Welcome to the **ArtVibe Gallery Recommender** project! Your team will design a web app that recommends artworks based on style and mood, with AI-generated explanations and image displays. No coding required—use dropdowns and buttons to complete daily tasks.

## Introduction to Recommendation Systems

### What is a Recommendation System?
A recommendation system is a tool that suggests items to users based on their preferences or behavior.

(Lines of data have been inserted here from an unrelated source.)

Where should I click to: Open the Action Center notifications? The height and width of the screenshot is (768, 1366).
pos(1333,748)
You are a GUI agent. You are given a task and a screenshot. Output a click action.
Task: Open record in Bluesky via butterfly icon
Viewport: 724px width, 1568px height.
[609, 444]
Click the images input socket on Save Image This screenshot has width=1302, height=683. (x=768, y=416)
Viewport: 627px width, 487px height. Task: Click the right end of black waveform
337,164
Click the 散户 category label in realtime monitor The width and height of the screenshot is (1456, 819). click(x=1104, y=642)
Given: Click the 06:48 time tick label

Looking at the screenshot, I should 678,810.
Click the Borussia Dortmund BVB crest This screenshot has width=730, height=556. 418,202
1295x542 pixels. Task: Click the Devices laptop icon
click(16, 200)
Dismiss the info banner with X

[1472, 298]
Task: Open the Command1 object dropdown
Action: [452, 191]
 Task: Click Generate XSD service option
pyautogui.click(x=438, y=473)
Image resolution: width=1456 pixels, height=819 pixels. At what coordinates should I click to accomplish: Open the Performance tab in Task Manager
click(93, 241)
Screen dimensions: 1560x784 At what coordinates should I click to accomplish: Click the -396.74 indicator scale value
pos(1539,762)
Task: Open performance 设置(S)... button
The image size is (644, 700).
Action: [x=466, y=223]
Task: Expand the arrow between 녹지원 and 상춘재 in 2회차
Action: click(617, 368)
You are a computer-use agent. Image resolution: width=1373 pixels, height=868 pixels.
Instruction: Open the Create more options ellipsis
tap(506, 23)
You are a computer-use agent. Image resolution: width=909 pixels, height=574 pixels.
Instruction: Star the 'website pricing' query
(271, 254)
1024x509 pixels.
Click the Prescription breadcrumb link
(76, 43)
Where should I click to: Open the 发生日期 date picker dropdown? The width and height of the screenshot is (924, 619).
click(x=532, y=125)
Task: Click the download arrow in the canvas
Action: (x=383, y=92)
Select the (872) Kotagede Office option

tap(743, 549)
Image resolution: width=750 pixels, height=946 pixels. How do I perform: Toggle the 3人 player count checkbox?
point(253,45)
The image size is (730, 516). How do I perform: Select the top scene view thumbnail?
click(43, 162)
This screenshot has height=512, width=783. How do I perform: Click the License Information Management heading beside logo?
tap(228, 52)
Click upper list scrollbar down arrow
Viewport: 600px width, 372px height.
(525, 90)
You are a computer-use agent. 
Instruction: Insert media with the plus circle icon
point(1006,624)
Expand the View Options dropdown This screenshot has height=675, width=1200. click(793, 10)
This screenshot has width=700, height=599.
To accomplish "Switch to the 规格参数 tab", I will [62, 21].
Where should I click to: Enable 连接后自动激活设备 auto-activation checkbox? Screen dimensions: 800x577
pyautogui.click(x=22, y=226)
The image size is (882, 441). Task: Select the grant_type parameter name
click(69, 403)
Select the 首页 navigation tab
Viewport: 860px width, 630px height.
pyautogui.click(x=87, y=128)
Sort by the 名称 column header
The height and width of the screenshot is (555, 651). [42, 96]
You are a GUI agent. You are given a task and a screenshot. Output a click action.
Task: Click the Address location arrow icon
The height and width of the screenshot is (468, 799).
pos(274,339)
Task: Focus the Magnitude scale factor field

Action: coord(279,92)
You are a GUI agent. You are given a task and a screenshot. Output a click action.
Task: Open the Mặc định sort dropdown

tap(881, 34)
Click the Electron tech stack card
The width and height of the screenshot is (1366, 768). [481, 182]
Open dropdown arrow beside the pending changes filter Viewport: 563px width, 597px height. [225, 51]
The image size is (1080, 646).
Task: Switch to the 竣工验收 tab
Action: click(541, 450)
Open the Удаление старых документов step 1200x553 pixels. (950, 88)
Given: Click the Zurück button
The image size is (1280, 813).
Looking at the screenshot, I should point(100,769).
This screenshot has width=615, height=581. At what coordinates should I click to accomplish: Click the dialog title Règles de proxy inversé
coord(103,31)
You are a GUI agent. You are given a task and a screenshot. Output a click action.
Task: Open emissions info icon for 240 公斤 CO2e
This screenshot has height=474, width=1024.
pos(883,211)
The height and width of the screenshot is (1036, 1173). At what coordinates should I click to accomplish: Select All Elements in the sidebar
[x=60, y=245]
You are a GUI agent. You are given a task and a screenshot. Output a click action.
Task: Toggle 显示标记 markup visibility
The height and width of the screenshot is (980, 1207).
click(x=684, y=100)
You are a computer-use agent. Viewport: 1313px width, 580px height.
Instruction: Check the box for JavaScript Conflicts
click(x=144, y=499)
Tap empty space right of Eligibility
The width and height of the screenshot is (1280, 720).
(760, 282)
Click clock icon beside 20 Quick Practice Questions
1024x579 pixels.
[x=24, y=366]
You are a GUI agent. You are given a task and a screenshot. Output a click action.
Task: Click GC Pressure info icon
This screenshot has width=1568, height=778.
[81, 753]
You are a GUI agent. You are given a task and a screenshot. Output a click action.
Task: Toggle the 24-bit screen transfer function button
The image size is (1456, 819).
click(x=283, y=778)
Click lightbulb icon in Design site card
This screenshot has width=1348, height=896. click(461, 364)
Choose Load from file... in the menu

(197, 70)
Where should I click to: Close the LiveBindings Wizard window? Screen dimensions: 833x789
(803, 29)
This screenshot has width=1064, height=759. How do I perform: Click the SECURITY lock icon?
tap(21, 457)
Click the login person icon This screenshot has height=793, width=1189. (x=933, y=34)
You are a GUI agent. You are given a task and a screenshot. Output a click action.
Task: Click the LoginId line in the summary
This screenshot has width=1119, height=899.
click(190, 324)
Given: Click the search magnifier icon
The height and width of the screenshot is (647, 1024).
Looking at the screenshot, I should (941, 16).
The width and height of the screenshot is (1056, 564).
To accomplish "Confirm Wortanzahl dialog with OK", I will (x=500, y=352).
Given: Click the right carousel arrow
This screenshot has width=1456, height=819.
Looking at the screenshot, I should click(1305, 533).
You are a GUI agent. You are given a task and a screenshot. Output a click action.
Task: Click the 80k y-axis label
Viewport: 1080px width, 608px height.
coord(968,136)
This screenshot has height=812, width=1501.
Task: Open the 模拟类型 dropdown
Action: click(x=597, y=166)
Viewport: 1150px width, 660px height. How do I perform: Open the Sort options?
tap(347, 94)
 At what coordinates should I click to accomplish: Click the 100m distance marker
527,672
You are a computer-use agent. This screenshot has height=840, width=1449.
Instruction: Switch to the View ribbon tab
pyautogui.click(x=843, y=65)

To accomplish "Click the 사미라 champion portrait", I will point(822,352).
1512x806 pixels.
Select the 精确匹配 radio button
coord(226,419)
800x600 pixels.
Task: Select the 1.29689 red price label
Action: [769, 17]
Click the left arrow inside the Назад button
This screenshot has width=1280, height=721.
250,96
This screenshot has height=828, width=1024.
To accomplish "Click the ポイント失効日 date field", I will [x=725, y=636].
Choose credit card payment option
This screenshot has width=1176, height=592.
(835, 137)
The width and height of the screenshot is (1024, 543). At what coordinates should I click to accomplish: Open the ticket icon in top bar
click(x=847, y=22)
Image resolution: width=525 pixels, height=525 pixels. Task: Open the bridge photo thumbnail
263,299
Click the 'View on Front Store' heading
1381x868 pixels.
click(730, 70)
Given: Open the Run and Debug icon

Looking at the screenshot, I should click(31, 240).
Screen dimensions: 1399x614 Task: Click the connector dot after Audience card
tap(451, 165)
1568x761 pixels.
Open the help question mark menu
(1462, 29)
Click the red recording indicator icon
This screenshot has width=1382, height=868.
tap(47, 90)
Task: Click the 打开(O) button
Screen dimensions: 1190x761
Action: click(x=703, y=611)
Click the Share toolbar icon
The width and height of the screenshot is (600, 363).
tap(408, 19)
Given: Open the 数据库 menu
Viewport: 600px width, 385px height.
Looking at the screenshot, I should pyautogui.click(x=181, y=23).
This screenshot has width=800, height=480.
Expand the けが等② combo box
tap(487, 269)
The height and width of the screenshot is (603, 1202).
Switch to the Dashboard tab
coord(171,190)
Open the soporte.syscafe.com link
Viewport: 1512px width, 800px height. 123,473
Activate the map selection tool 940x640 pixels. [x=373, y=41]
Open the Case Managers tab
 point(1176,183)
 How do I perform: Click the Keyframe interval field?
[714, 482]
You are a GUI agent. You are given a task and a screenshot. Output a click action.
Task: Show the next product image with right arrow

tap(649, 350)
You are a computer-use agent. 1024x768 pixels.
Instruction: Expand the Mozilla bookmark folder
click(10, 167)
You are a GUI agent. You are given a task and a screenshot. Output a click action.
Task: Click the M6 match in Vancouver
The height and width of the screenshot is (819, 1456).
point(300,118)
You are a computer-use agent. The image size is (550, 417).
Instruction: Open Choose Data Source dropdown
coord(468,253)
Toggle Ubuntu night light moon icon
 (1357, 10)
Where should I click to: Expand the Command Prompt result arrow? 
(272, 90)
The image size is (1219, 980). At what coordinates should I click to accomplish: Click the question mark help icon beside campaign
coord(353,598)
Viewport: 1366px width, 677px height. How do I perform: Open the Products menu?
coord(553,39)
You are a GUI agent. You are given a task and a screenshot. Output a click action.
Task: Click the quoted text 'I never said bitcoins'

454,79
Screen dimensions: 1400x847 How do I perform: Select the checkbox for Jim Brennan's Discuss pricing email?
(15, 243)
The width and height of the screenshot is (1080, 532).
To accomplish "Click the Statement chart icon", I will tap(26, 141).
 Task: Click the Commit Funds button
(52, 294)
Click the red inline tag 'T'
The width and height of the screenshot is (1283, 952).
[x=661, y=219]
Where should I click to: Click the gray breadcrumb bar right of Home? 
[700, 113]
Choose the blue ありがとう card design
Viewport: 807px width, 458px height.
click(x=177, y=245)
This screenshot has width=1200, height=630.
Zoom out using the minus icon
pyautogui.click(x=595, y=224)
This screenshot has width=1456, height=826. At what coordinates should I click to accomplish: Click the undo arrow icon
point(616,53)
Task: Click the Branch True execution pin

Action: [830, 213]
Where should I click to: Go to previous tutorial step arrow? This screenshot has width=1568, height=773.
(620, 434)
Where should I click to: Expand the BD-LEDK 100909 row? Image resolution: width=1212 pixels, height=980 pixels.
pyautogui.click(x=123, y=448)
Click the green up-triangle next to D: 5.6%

For example, Netflix suggests movies you might like, or Spotify recommends songs. There are two main types of recommendation systems:
- **Content-Based Filtering**: Recommends items similar to what you like, based on item features (e.g., style, mood of an artwork).
- **Collaborative Filtering**: Recommends items based on what similar users like (not used in this project).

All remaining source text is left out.